WHAT IS ASKED
a) In the forum thread about ice at Scofield, what caused nacho's trip to be canceled?
b) From the forum thread about ice at Scofield, pull out the passage that begins with the words "Welcome to the" and ends with "weeks. Good luck!", copying it word for word.
c) Write the next post in the forum thread about ice at Scofield, picking up after its final reply.

EXTRACT TO READ
%%

# scofield ice?



## nacho (Jun 14, 2011)

Has anyone been up to scofield lately? What are the ice conditions like? I want to head up there this weekend but it is a long drive just to find unsafe ice conditions. Thanks.


----------



## Huge29 (Sep 17, 2007)

Yes, just barely starting to open up on a few edges as of Saturday.


----------



## Kingfisher (Jul 25, 2008)

smith morehouse still has ice to the bank as does huntinton and miller flat. i would assume that electric lake would have safe ice as well. anything lowe is gone or going fast.


----------



## Kingfisher (Jul 25, 2008)

ferron creek reservoir ice is receeding from the shore line. a bit surprising.


----------



## nacho (Jun 14, 2011)

Thanks guys! We are still going to scofield because we have a cabin there. Hopefully we can fish while we are there.


----------



## Flyfishn247 (Oct 2, 2007)

How was the ice/fishing? Any open water up there yet?


----------



## Huge29 (Sep 17, 2007)

Flyfishn247 said:


> How was the ice/fishing? Any open water up there yet?


Through PM's Nacho indicated that his trip was cancelled due to the bad weather.


----------



## Big_Riggs (Feb 8, 2012)

I am jonsen for iceoff at scofield how is south west side by island


----------



## nacho (Jun 14, 2011)

Yeah we canceled because of the weather. I am hoping to go up next weekend if the weather holds. I will post what the conditions are if we go. I am waiting for iceoff too, that is usually the best fishing of the year up there.


----------



## Huge29 (Sep 17, 2007)

Big_Riggs said:


> I am jonsen for iceoff at scofield how is south west side by island


Welcome to the forum! As of 9 days ago it was to the point of just having some water on the ice kind of thing around the very shallowest of edges, just a matter of what the weather does over the next few weeks. Good luck!

%%

DATASET
%%

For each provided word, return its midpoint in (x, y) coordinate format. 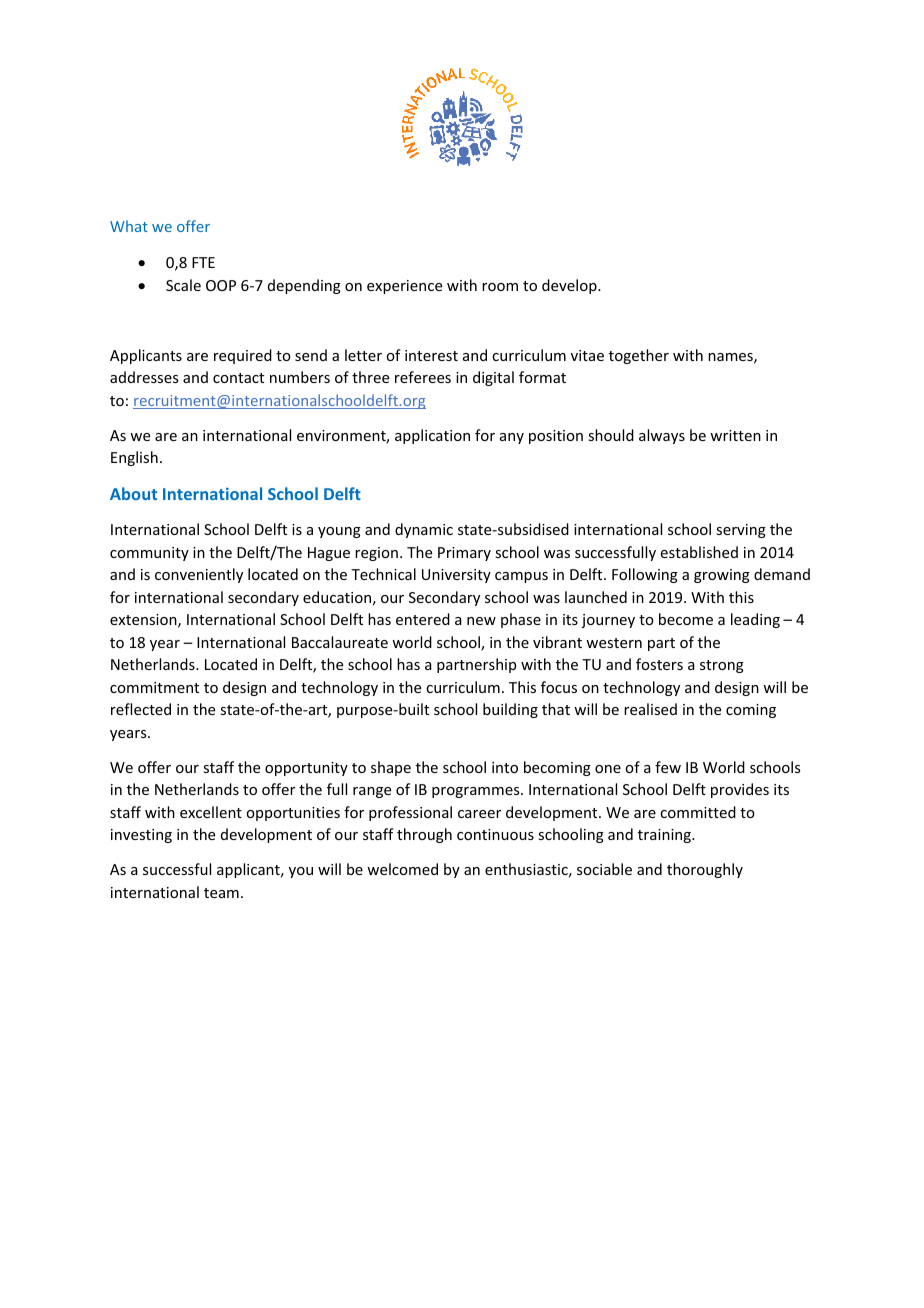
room (500, 287)
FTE (203, 262)
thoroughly (705, 870)
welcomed (402, 869)
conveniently (199, 575)
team (221, 893)
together (639, 356)
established (699, 552)
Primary (464, 554)
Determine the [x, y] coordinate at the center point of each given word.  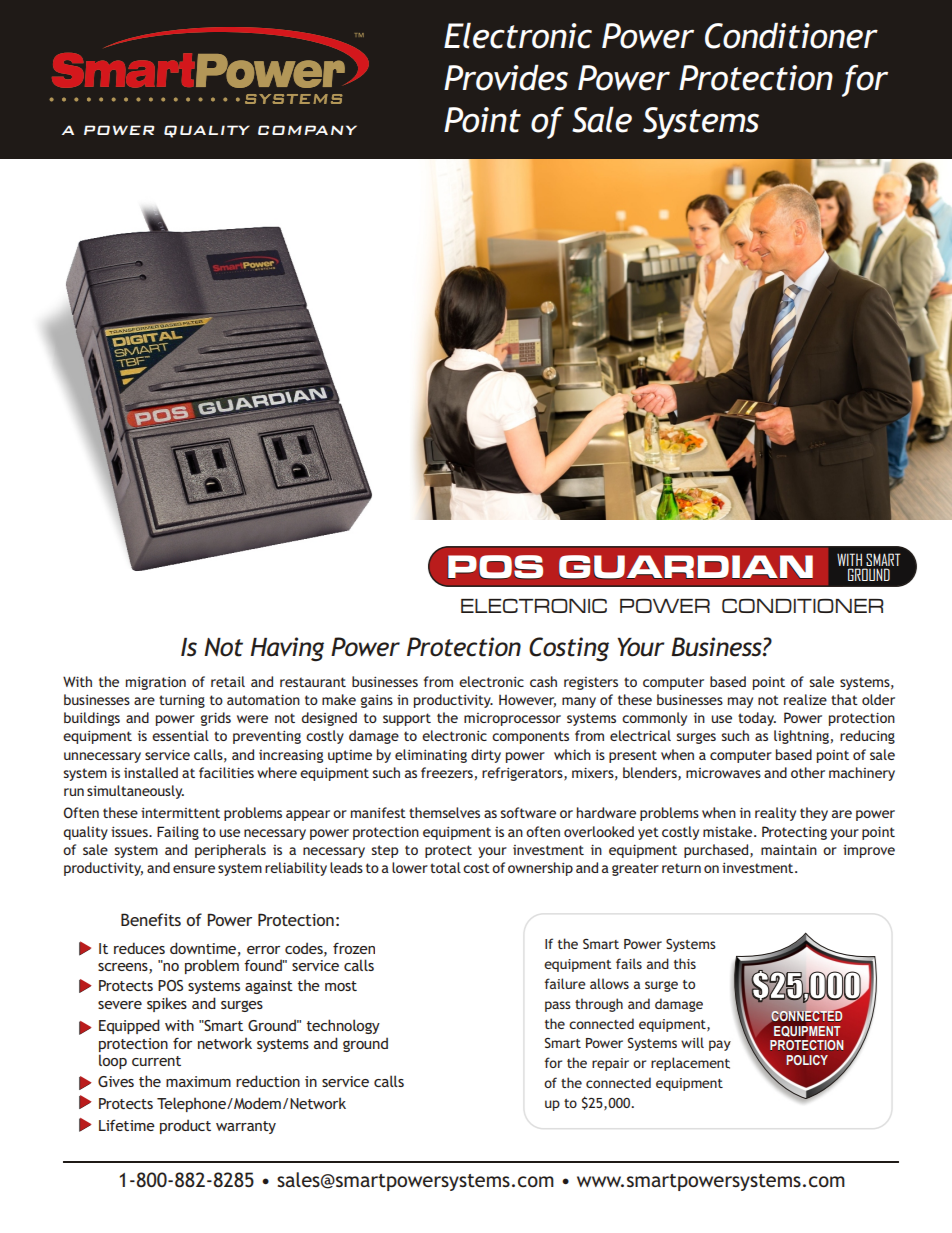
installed [151, 772]
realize [805, 699]
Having [287, 649]
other [808, 772]
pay [720, 1045]
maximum [198, 1081]
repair [610, 1064]
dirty [486, 756]
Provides [506, 77]
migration [156, 683]
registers [591, 683]
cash [543, 681]
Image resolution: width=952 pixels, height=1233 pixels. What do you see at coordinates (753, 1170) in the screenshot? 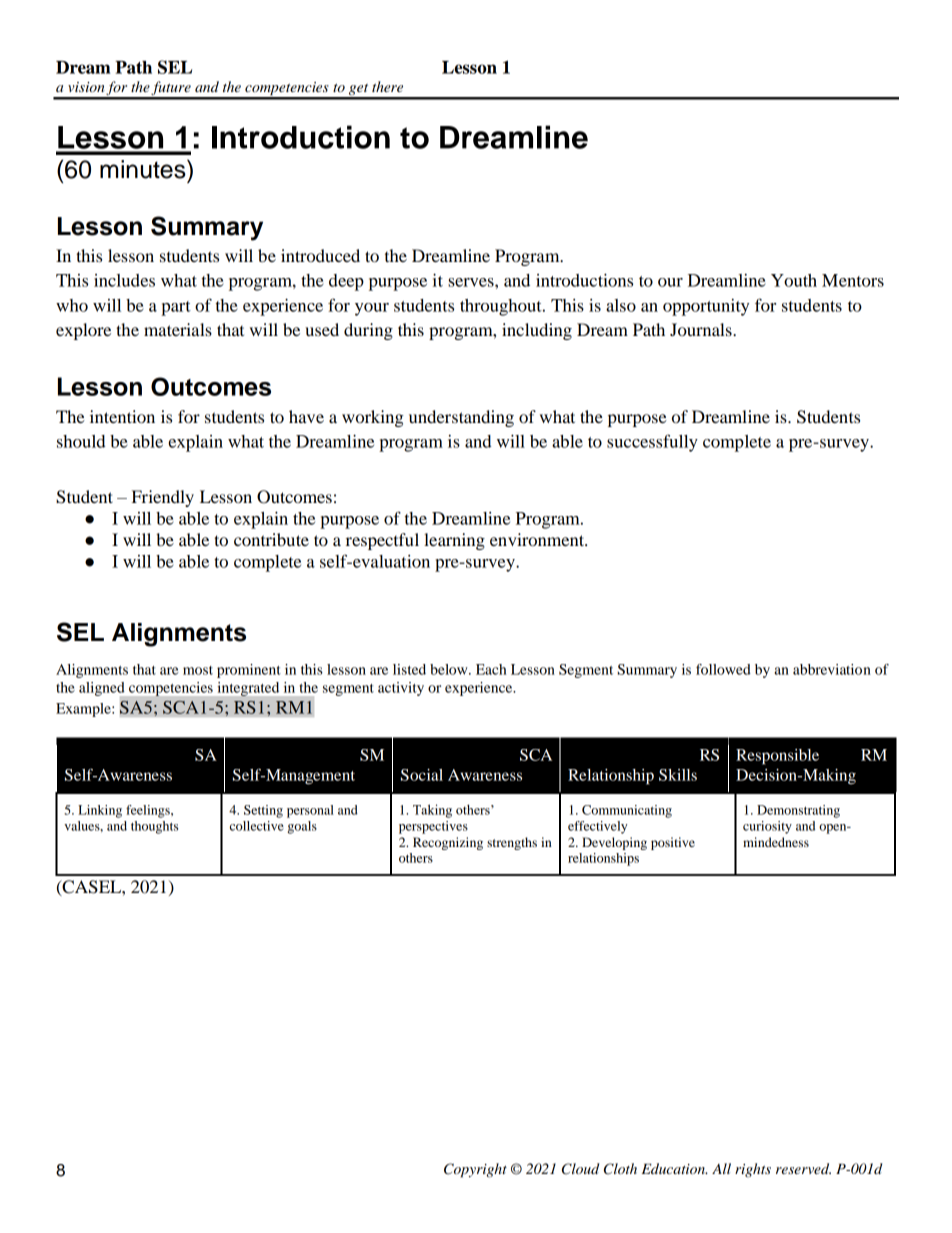
I see `rights` at bounding box center [753, 1170].
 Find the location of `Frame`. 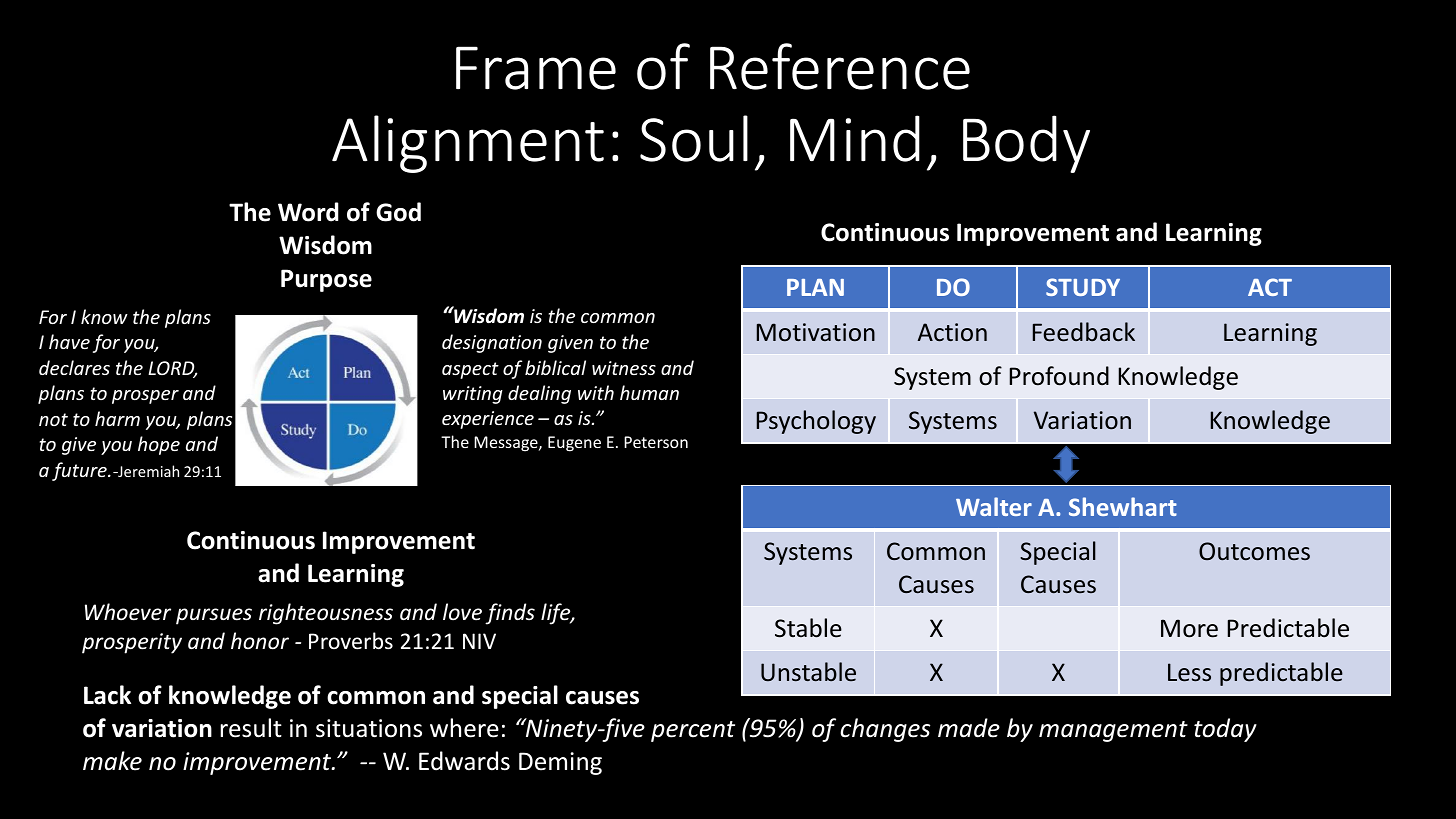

%%

EXERCISE RESPONSES
a) Bad weather.

b)
Welcome to the forum! As of 9 days ago it was to the point of just having some water on the ice kind of thing around the very shallowest of edges, just a matter of what the weather does over the next few weeks. Good luck!

c)
----------



## jer (Jan 16, 2012)

I've heard there is near casting room by the dam...can anyone confirm or deny??


----------



## Huge29 (Sep 17, 2007)

jer said:


> I've heard there is near casting room by the dam...can anyone confirm or deny??


It wouldn't surprise me, right there at the bubbler is always the first to open as that little ring stays open year round.


----------



## gunplay (Apr 28, 2008)

I was there this afternoon, 10' of open water around the edges and a bit of open water by the dam but not much. All of it looks soft and ready to go anytime.


----------



## Big_Riggs (Feb 8, 2012)

anyone who is going thursday let me know how conditions are onsouth end please


----------



## Big_Riggs (Feb 8, 2012)

went up today at noon i arived to see lots of ice on the north end. Thinking i made a trip for nothing i kept on going saw 2 areas around the **** that was wide open up next to ****, Still getting nervous i kept going and south end was OPEN WIDE I was happy I went around to the west side and there was about 30 to 40 feet of open water. I brought the toon just in case there was serface action but i never used it. made a fire and fished for 15 min before first fish. nice bow and spilling milk. had a few more hits that i missed. and a few that almost took my pole into the water. stayed till 7:30 and left total fish caught 7 all spilling milk. I kept one that i hooked deep and cooked him over the fire. He was good Eating. here are pictures!


----------



## nacho (Jun 14, 2011)

I went up yesterday. Ice conditions were the same as big riggs said on friday. I fished on the west side for about 2 hours. the first hour I tried every lure in my box, not a bite. Then I switched to rainbow powerbait and they liked that. We caught alot of 12-15 inch cuts and one 18 inch tiger. We caught all of them right on the edge of the ice. We would cast on to the ice and then drag it off the edge. I didnt take my camera so no pictures sorry.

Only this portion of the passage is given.